People with substance use disorders and other mental health issues face greater stigma than those with other illnesses. As the head of the White House Office of the National Drug Control Policy (ONDCP), Michael Botticelli, and former Assistant Secretary for Health, Howard Koh, argued in JAMA Viewpoint last month, many of the addiction-related terms widely used in our society—even in the addiction field—retain an implicit moral judgment and subtly frame drug problems as transgressions worthy of punishment. Thus, reexamining how we talk about substance use disorders and those who suffer from them is an important step in overcoming the misconceptions and moralizing that have hindered access to treatment and compassionate recovery supports in our society.
Repeated substance use changes key brain circuits in fundamental ways, and people who become addicted often lose their motivation and ability to derive pleasure from natural rewards. They experience distress when not using and diminished ability to resist the drug-seeking urge or follow through with decisions to quit. Thus, addiction is not a weakness of willpower or a moral failing—it is a medical issue. But studies show that subtle differences in how people describe those with addictions can reinforce a punitive rather than medical approach.

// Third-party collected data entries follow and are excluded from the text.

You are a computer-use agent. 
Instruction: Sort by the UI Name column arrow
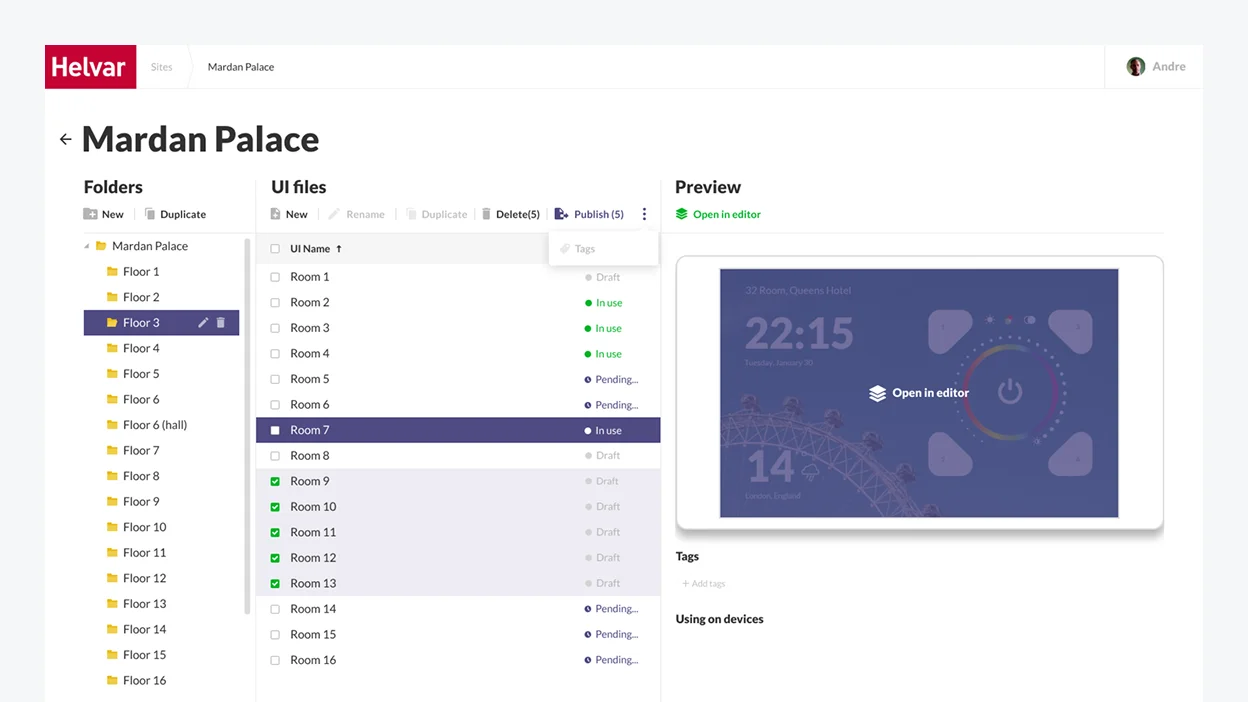(x=339, y=249)
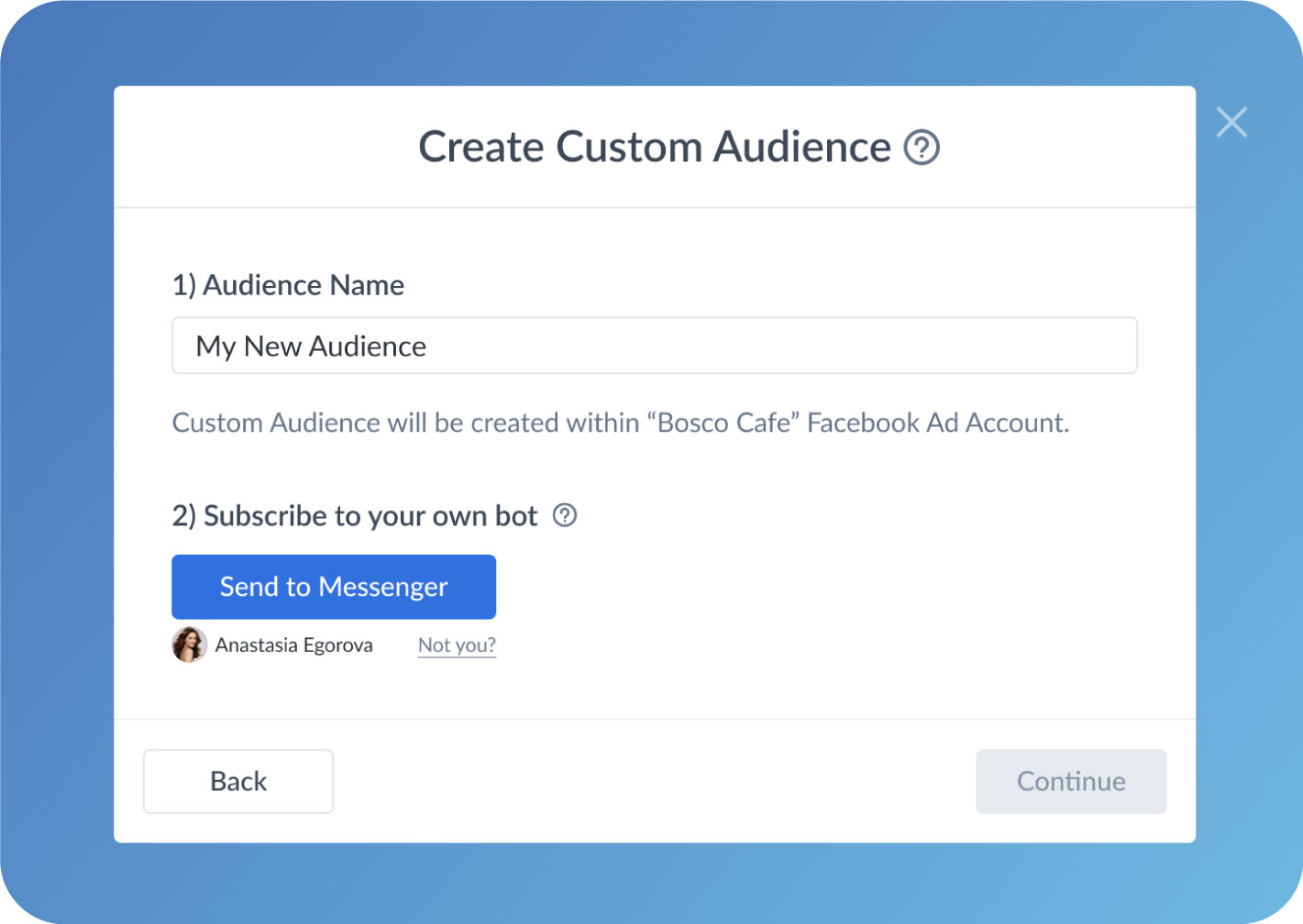The image size is (1303, 924).
Task: Click the "Bosco Cafe" account name text
Action: (x=723, y=423)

In a 2010 study conducted by Harvard addiction psychiatrist John F. Kelly and colleagues, doctoral-level mental health and addiction clinicians were more likely to favor a jail sentence over treatment when a character in a case vignette was described as a "substance abuser" than when that character was described as having a "substance use disorder." (All other words of the two descriptions were the same.) In another study, they found that mental health practitioners at professional conferences were likewise more likely to consider the subject of a case vignette worthy of punishment (instead of treatment) if he was described as a "substance abuser" (again, versus having a "substance use disorder").
Other terms can sometimes carry misleading assumptions, even when they are not stigmatizing. The term getting high is an example: Even though initial drug use or infrequent use produces euphoria, people with addiction have a diminished ability to feel pleasure from drugs; their primary motivation is not to feel euphoric but to temporarily escape the extreme lows caused by withdrawal. Much of the moralizing and judgment directed at people with addictions arises from a false belief that they have willfully abandoned their responsibilities in favor of a search for pleasure, a belief reinforced when we characterize disordered substance use as simply pursuing drug highs.
This month, after working with the NIDA, the National Institute on Alcohol Abuse and Alcoholism, and other federal partners such as the Substance Abuse and Mental Health Services Administration, ONDCP released a draft set of guidelines, Changing the Language of Addiction, to set new language standards around addiction for the federal government and its stakeholders. The new ONDCP recommendations include avoiding the terms addict and abuser and consistently adopting terms consistent with current diagnostic terminology—i.e., person with a substance use disorder. They also include replacing abuse with less pejorative terms such misuse or unhealthy/harmful use. The ONDCP also recommends avoiding the terms clean (for a negative drug test) or getting clean (for achieving abstinence from drugs or alcohol) in favor of less stigmatizing terminology. The guidelines instead recommend that people describe those who have achieved long-term abstinence as being in recovery, for instance.
The ONDCP draft language guidelines are open for public comment until November 3, 2016.